Em comunicado, Pezeshkian declarou: “O assassinato do mais alto cargo político da República Islâmica do Irã e destacado líder e autoridade religiosa do mundo xiita, por parte do maldito eixo americano-sionista, é considerado uma declaração aberta de guerra contra os muçulmanos, especialmente os xiitas em todos os cantos do mundo”.
O mandatário qualificou o ocorrido como “a maior provação que o mundo islâmico enfrenta hoje” e justificou as represálias adotadas pelo país, que têm atingido países do Oriente Médio aliados dos Estados Unidos, onde há bases militares americanas.
“A República Islâmica do Irã considera o acerto de contas e a vingança contra os autores materiais e intelectuais deste crime histórico como seu dever e seu direito legítimo, e empregará todas as suas capacidades para cumprir com esta grande responsabilidade e obrigação”, completou Pezeshkian.
Período de transição
Após a morte de Khamenei, Pezeshkian assumiu a liderança do país durante o período de transição, ao lado do chefe do Poder Judiciário iraniano, Gholamhossein Mohseni Ejei, e de um jurista do Conselho dos Guardiães, conforme informou a agência estatal IRNA.

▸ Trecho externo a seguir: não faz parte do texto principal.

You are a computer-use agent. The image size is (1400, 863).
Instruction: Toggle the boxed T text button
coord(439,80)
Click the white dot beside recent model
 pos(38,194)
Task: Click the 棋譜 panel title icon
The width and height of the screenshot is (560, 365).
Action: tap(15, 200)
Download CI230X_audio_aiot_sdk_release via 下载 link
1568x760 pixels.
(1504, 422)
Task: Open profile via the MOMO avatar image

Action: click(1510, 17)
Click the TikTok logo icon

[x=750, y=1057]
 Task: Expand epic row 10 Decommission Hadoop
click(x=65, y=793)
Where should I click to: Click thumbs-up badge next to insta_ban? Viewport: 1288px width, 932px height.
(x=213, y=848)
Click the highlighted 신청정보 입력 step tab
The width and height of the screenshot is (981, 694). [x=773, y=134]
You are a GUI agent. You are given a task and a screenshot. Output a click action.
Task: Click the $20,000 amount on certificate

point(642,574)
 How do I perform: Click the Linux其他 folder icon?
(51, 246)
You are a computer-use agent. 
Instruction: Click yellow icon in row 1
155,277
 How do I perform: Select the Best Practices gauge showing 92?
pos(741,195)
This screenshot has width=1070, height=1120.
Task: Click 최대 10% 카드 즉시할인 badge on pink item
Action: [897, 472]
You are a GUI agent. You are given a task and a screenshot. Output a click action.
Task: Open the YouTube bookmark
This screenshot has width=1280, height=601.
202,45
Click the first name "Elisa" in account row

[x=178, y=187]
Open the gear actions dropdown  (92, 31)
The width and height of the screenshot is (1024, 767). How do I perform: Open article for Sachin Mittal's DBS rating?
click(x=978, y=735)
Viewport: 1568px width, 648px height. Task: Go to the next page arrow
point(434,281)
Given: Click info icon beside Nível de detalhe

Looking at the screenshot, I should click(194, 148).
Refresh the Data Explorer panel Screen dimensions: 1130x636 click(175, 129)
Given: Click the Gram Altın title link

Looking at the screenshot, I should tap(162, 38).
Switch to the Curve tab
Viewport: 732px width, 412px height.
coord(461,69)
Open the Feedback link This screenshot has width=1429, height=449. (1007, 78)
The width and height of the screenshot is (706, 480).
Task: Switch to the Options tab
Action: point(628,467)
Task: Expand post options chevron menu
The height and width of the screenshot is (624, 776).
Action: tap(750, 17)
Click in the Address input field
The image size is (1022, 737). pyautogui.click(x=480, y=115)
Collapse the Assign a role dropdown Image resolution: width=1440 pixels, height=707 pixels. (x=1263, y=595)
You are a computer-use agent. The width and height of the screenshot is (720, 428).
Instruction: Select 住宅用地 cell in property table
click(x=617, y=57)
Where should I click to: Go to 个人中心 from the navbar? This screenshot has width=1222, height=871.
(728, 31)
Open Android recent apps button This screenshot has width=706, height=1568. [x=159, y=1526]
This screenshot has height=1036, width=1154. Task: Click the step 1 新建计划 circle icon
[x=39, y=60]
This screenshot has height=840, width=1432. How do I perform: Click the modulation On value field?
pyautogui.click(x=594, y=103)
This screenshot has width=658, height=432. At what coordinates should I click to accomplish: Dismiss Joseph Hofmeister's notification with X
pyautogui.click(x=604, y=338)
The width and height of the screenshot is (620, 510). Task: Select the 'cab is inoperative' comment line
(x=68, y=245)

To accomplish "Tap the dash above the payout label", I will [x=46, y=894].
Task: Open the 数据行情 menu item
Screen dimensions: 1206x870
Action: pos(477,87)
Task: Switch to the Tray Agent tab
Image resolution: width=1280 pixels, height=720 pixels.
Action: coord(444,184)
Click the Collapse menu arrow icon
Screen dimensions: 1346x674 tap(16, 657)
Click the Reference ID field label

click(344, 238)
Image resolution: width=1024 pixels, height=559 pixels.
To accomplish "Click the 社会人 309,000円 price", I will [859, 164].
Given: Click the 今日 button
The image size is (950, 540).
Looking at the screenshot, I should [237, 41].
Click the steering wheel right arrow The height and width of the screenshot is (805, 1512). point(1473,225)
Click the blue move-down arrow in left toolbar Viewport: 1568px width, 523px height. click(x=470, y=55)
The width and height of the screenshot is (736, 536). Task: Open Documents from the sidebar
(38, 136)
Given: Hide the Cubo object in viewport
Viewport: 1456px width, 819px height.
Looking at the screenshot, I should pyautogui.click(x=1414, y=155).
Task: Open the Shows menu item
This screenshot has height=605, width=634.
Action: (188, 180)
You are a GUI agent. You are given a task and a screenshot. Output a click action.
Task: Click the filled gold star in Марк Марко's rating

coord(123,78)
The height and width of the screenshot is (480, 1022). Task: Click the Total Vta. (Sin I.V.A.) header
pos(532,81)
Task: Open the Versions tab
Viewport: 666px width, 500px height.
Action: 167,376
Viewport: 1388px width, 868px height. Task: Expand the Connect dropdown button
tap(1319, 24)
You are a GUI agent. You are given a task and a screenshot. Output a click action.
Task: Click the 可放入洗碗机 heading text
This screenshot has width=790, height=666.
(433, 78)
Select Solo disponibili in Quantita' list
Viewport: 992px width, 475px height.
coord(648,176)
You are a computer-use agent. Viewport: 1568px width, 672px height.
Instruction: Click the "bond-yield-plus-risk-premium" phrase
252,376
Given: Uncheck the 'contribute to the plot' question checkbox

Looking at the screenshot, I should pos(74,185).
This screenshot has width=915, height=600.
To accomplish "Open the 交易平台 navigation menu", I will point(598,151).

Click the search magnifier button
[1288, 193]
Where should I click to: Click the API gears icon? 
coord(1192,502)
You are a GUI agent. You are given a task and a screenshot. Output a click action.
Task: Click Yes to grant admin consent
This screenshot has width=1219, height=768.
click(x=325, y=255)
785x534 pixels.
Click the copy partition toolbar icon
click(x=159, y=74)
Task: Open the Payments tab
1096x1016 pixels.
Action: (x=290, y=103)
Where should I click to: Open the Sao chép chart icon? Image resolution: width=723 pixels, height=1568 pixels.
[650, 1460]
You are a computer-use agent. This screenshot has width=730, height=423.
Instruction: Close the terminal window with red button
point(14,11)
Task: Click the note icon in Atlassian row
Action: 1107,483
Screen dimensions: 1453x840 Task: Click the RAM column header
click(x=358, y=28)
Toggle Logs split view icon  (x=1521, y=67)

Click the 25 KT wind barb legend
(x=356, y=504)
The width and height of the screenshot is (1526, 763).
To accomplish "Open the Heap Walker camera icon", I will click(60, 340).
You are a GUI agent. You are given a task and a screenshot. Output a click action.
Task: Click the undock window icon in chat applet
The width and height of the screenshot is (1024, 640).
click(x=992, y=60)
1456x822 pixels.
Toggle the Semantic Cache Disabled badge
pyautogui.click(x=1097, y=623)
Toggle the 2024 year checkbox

O presidente elogiou a “grande e divina liderança” de Khamenei, afirmando que seu governo se apoiou “na vontade, no voto e na opinião do povo”, concedendo “dignidade e honra à nação iraniana e sendo um espinho no olho dos inimigos do Islã e do Irã”.
O filho de Pezeshkian, Yousef, disse ontem que tentativas de assassinar o presidente fracassaram e que ele está bem.
Confronto escalado
Na mesma manhã, o Irã continuou disparando ondas de mísseis contra Israel, acionando sirenes antiaéreas em cidades como Tel Aviv e Jerusalém, e provocando explosões no céu devido às interceptações.
Em resposta, o presidente dos Estados Unidos, Donald Trump, ameaçou atacar o Irã com “uma força nunca antes vista” caso o país cumpra sua promessa de vingar a morte de Khamenei com ofensivas contra americanos e israelenses.
A situação mantém a tensão na região elevada, com risco de escalada militar ainda mais grave nos próximos dias.